* _Given exercise_
Output unchanged the rows below in the stretch from the line containing "Screen dimensions: 1456x817" through the line containing "point(687,517)", both included, and nothing else.

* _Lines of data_

((

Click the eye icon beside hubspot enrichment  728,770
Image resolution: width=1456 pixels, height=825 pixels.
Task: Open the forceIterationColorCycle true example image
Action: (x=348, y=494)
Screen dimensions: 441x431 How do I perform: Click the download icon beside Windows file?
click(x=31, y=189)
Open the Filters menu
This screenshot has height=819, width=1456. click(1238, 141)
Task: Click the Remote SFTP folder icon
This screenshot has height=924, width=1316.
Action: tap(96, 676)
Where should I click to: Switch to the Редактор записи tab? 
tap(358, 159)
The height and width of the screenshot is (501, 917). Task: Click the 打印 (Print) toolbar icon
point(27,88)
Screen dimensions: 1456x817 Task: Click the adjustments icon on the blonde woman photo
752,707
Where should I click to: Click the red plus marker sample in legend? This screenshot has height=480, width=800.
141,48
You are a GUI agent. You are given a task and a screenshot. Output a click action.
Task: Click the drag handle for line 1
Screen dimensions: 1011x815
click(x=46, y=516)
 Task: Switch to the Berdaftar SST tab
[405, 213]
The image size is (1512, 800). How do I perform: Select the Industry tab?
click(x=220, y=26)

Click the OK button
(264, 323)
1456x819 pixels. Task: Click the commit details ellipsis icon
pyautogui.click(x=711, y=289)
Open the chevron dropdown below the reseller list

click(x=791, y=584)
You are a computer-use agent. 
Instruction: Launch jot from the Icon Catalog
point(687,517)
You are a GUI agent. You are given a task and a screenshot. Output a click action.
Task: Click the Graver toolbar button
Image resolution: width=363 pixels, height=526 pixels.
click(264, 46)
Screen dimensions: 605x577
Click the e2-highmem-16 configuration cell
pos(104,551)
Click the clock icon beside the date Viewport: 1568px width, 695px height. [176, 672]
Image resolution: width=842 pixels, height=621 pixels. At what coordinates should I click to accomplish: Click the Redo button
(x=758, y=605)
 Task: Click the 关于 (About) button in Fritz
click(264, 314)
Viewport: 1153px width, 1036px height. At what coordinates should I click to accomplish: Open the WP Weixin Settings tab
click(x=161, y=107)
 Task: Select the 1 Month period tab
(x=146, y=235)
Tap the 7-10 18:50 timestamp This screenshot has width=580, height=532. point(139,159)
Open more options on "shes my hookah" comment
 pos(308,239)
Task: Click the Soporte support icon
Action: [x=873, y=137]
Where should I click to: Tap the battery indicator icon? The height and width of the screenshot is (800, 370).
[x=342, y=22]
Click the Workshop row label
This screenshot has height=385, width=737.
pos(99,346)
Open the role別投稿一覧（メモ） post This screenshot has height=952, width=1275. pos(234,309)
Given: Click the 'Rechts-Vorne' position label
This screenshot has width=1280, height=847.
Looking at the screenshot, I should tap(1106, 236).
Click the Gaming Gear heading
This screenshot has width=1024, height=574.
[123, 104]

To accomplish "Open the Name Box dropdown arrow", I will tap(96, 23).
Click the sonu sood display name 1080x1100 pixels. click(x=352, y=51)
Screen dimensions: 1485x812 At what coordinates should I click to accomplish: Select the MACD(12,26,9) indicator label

))

* _Output of the exercise_
Screen dimensions: 1456x817 Task: Click the adjustments icon on the blonde woman photo
752,707
Where should I click to: Click the red plus marker sample in legend? This screenshot has height=480, width=800.
141,48
You are a GUI agent. You are given a task and a screenshot. Output a click action.
Task: Click the drag handle for line 1
Screen dimensions: 1011x815
click(x=46, y=516)
 Task: Switch to the Berdaftar SST tab
[405, 213]
The image size is (1512, 800). How do I perform: Select the Industry tab?
click(x=220, y=26)

Click the OK button
(264, 323)
1456x819 pixels. Task: Click the commit details ellipsis icon
pyautogui.click(x=711, y=289)
Open the chevron dropdown below the reseller list

click(x=791, y=584)
You are a computer-use agent. 
Instruction: Launch jot from the Icon Catalog
point(687,517)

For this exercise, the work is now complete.